Minderheitenrechte werden eingehalten

In Usbekistan existiert ein russisches Kulturzentrum, das im Vergleich zu den anderen Kulturzentren ethnischer Minderheiten als letztes errichtet wurde. Die Vorsitzende des Zentrums, das Senatsmitglied Swetlana Gerasimowa bestätigt, dass es den Russen in Usbekistan gut gehe.

Experten sind der Ansicht, dass die Verfassungsbestimmungen über die ethnischen Minderheiten von der Staatsmacht eingehalten werden. Deswegen erwarten sie keine so große Auswanderungswelle russischsprachiger Bevölkerung wie gleich nach dem Zerfall der UdSSR. 1989 lebten in Usbekistan 1,6 Millionen ethnischer Russen. Heute sind es noch etwa eine Million. Auch zahlreiche ethnische Ukrainer hatten Usbekistan nach dem Zerfall der Sowjetunion verlassen. Lebten 1989 in Usbekistan noch 153.000 Ukrainer, so sind es nach Schätzungen heute nur noch gut 100.000.

Vorwürfe gegen Russen

In Taschkent sagt man, dass all diejenigen, die das Land verlassen wollten, dies bereits getan hätten. Zurückgeblieben seien nur noch Sesshafte. Die Tatsache, dass seinerzeit fast jeder dritte Russischsprachige ausgewandert ist, spricht Bände. Es geht hier aber nicht nur darum, dass sie die Staatssprache Usbekisch nicht beherrschen. Die Russen wurden immer als diejenigen angesehen, die die Verantwortung für die Verbrechen des Stalinregimes und für die Schrecken der Sowjetmacht insgesamt tragen.

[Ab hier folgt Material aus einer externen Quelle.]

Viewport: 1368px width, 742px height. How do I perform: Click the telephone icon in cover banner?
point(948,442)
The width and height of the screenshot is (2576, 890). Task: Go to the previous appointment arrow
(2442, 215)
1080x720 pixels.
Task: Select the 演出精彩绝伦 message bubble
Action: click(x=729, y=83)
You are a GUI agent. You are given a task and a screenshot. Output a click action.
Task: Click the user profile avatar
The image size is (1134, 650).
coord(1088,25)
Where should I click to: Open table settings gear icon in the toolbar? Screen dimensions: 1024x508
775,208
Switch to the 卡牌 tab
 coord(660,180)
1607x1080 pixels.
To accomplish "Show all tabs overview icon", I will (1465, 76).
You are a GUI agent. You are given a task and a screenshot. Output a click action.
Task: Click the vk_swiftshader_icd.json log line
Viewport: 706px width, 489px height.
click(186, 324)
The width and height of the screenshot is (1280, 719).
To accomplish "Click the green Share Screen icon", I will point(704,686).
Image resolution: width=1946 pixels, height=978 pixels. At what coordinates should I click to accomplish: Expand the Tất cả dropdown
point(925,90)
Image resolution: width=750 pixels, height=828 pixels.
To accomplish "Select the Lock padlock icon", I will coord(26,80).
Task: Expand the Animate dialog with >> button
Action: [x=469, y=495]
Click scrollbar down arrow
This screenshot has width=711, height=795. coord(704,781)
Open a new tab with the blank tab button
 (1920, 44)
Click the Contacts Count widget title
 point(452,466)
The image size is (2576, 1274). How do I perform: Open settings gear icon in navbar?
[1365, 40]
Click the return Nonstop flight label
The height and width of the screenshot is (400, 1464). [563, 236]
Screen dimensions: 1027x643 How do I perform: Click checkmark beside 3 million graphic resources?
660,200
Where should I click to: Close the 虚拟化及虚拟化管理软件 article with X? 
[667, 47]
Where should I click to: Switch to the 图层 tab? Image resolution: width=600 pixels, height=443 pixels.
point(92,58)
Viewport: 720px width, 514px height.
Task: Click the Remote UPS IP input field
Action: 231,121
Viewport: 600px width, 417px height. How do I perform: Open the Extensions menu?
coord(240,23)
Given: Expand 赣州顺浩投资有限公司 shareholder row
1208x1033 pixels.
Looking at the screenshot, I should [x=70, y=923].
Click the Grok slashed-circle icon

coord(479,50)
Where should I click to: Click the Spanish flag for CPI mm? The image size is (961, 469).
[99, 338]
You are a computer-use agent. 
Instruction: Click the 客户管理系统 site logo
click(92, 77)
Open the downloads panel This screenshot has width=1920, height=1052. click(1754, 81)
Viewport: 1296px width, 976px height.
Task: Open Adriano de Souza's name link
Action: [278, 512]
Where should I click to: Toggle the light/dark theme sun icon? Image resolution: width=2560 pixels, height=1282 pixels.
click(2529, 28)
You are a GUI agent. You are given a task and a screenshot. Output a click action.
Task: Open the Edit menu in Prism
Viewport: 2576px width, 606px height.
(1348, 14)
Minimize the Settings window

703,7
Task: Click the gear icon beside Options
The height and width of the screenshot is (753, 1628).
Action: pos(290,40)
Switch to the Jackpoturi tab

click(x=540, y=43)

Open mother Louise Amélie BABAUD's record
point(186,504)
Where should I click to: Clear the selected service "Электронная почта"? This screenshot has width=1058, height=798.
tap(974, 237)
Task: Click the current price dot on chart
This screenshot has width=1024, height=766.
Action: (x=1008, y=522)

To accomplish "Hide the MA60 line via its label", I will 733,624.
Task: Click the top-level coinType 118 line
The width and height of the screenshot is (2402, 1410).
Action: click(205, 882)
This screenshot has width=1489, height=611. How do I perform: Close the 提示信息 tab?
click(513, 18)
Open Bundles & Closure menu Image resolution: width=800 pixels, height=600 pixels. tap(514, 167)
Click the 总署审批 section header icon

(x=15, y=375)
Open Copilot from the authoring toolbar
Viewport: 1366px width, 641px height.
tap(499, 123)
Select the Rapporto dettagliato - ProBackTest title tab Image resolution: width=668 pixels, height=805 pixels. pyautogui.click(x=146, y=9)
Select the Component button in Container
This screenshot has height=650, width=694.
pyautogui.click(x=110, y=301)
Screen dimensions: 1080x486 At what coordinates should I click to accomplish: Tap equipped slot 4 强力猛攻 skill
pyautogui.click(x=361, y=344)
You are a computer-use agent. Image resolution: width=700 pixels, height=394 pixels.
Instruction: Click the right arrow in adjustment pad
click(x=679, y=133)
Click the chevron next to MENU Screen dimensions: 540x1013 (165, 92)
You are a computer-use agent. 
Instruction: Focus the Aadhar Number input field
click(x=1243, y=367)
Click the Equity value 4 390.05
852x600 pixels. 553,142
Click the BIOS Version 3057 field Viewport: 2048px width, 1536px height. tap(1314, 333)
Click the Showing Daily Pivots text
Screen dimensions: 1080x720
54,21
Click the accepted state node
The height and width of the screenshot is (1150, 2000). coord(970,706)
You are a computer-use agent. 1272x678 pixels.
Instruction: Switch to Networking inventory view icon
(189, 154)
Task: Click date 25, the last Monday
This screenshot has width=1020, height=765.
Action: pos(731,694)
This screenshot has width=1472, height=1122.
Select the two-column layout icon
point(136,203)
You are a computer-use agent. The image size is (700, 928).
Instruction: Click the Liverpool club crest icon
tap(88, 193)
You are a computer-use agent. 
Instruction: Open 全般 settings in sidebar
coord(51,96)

Auswanderung wegen geringer Löhne

Der usbekische Geschäftsmann Nosir Kasymow hält eine Aussiedlung nach Russland durchaus für reizvoll: "Man kann dort gut Geld verdienen. Die Bedingungen sind besser und man ist praktisch von niemandem abhängig. In Usbekistan hat man wenige Freiräume", sagt er.

Kasymows Meinung unterstützt ein bekannter usbekischer Journalist, der ungenannt bleiben möchte: "Junge Menschen werden auswandern, wahrscheinlich nach Russland, meiner Meinung nach junge Menschen, die Hochschulen absolviert haben, vor allem technische Fächer, und in Usbekistan nicht genug für ihren Lebensunterhalt verdienen können. Unsere Löhne sind um ein Vielfaches niedriger als in Russland, geschweige in Westeuropa. Das ist einer der Hauptgründe dafür, dass junge Menschen dorthin auswandern. Das kann sich auf die Wirtschaft Usbekistans auswirken."